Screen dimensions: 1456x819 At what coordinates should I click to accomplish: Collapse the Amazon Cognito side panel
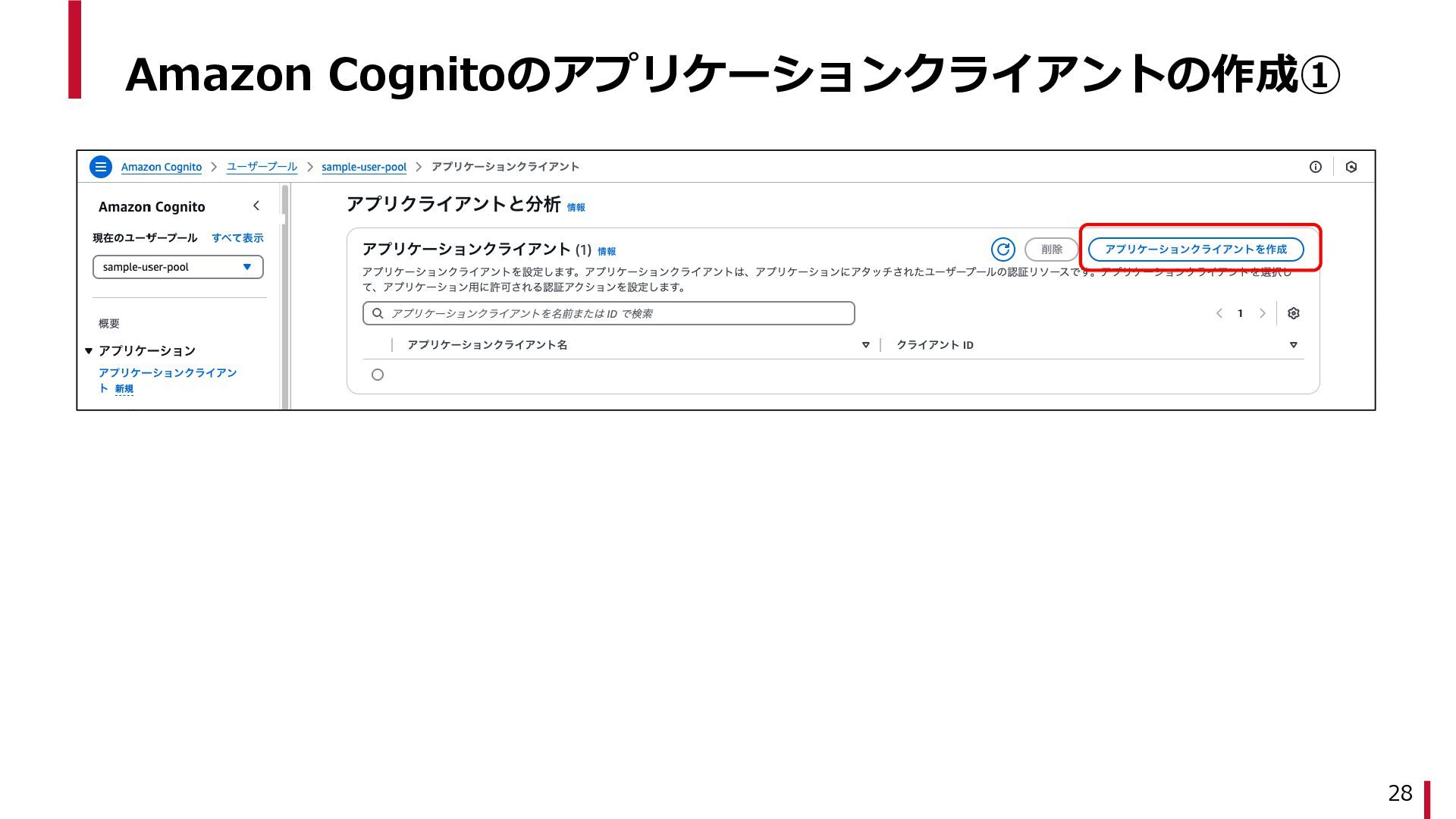coord(256,206)

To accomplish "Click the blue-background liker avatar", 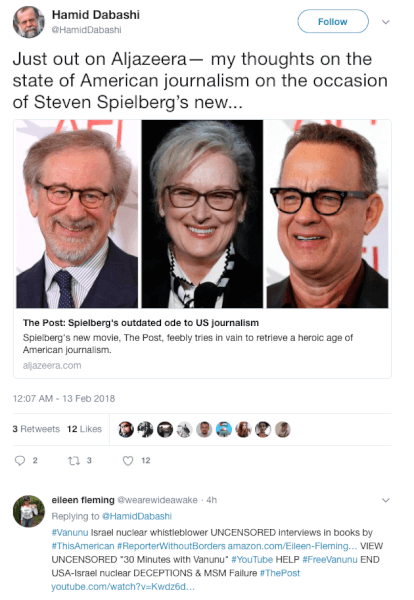I will (x=224, y=429).
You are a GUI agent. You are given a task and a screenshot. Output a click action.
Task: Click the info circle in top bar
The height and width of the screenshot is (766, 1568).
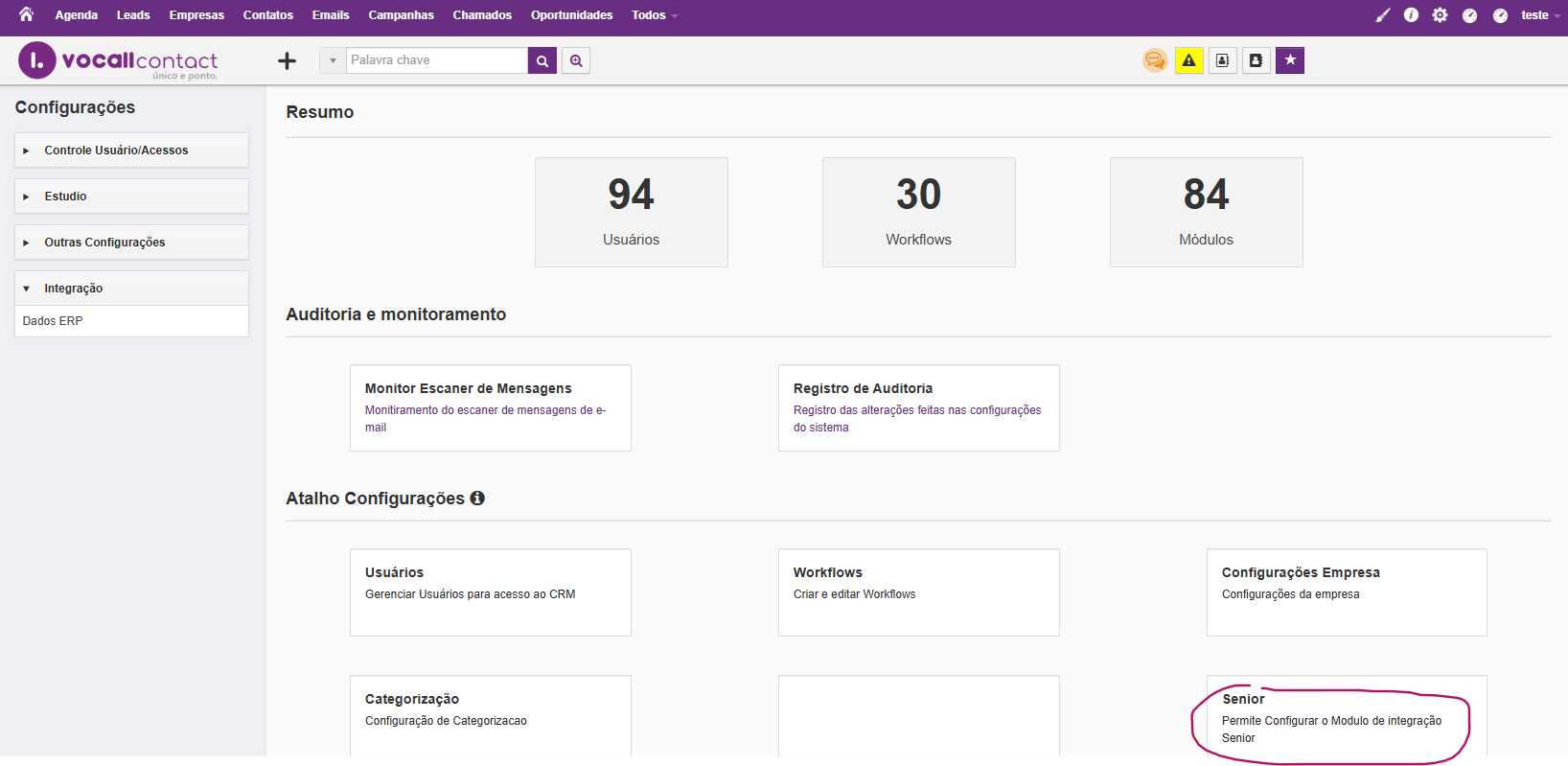1411,15
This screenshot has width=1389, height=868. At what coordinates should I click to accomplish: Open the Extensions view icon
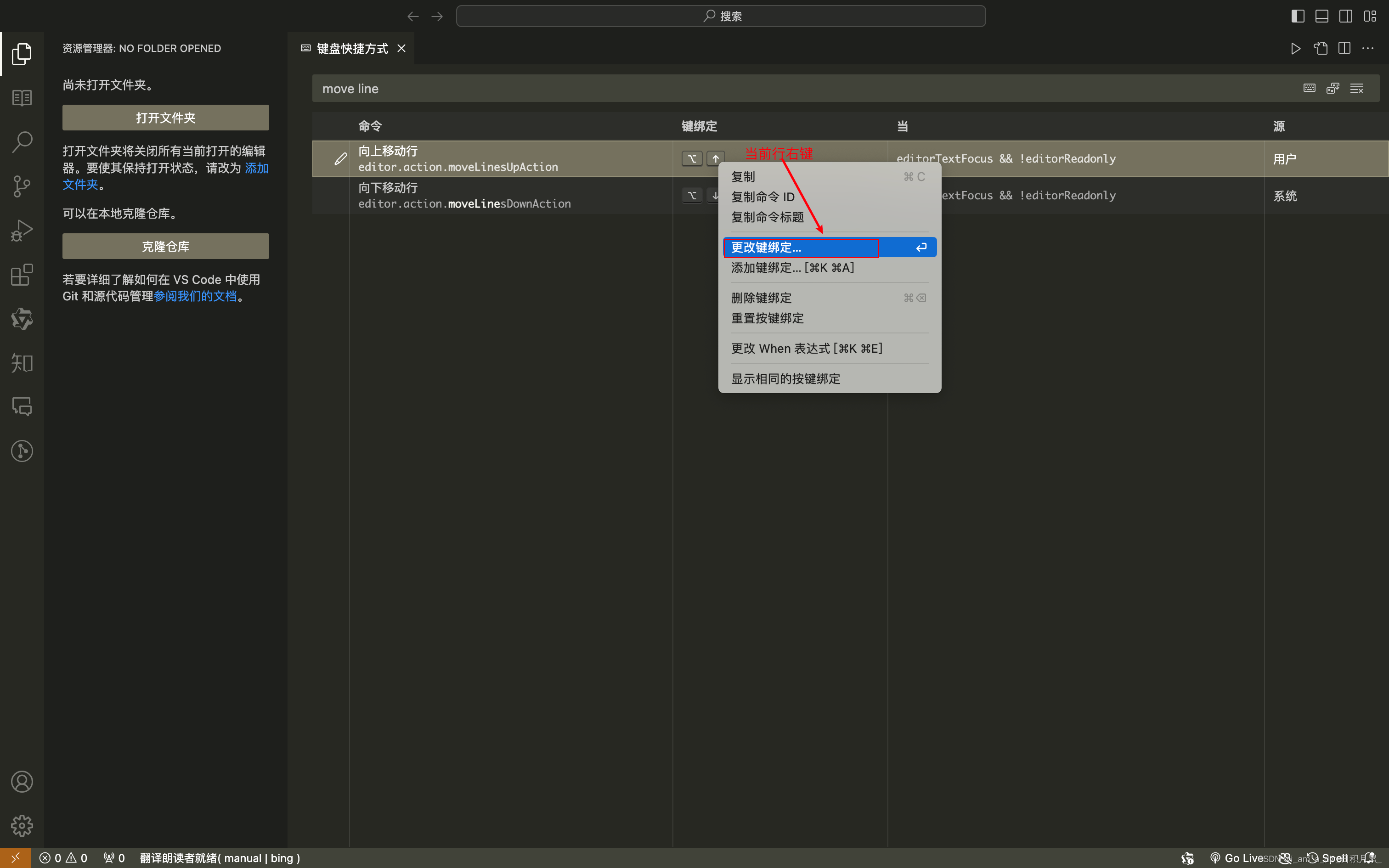click(22, 275)
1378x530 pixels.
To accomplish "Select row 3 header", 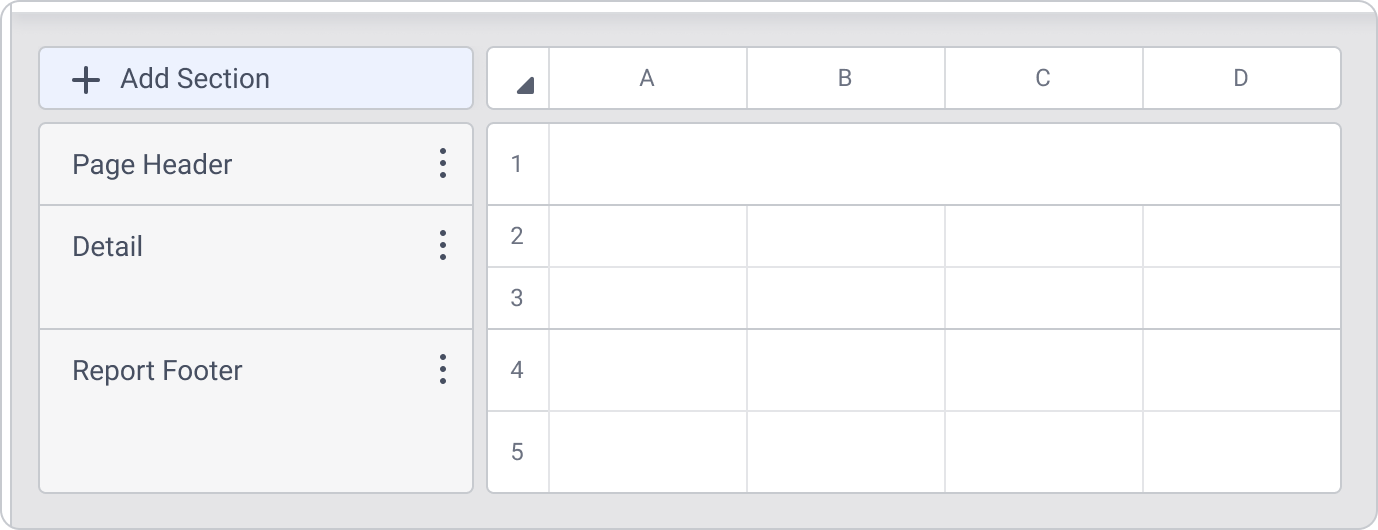I will pos(517,298).
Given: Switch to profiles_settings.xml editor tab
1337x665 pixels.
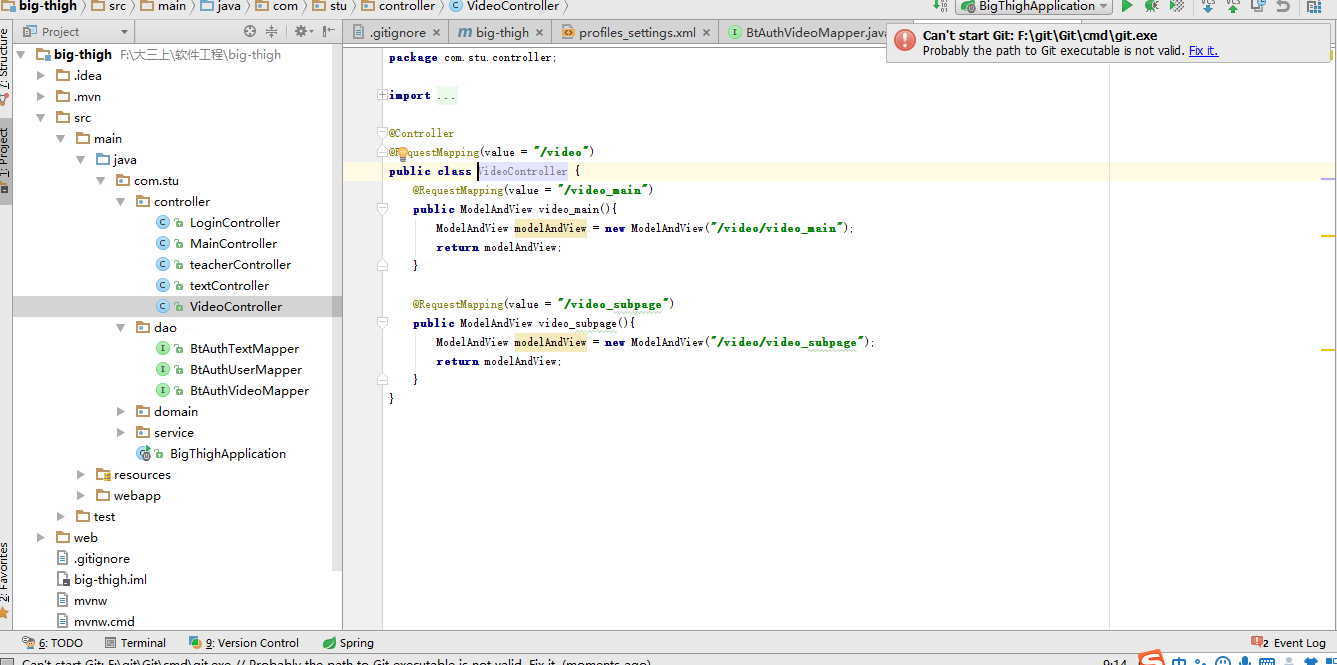Looking at the screenshot, I should click(636, 33).
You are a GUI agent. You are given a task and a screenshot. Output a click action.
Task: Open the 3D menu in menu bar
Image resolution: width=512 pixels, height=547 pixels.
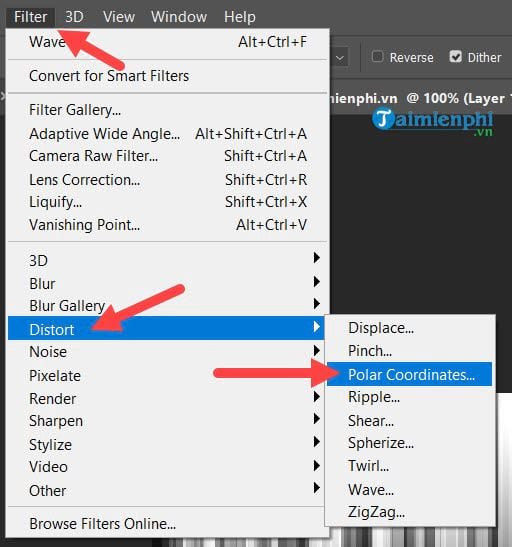click(x=74, y=17)
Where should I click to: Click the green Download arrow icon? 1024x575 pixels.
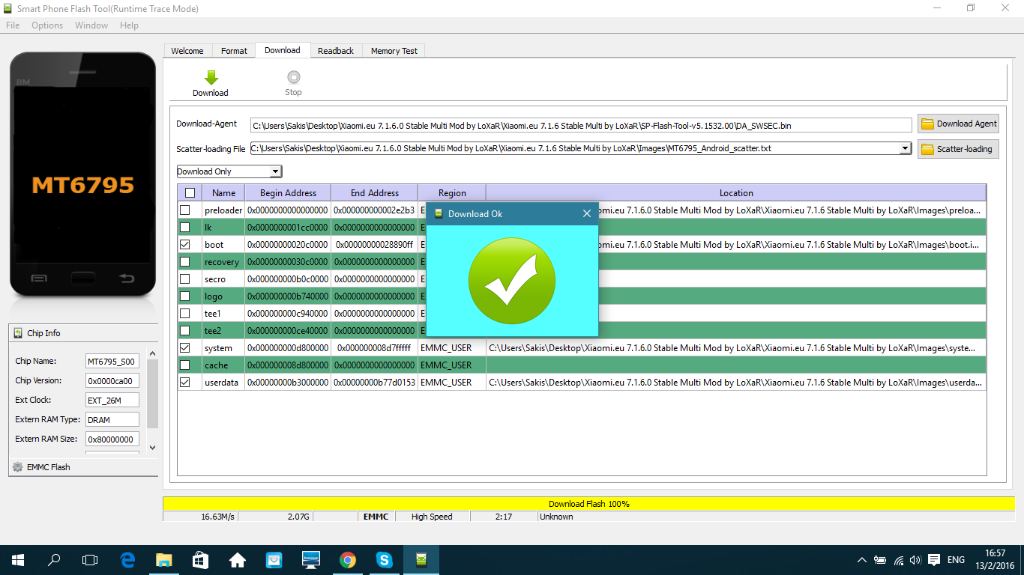(210, 78)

▶ [THE EXERCISE]:
Copy out the lines of the data above word for word, from the line with "Given: Switch to" through the end of the data, and leave the pictures out of your answer.

▶ [EXERCISE SOLUTION]:
Given: Switch to profiles_settings.xml editor tab
1337x665 pixels.
Looking at the screenshot, I should click(636, 33).
You are a GUI agent. You are given a task and a screenshot. Output a click action.
Task: Open the 3D menu in menu bar
Image resolution: width=512 pixels, height=547 pixels.
click(x=74, y=17)
Where should I click to: Click the green Download arrow icon? 1024x575 pixels.
(210, 78)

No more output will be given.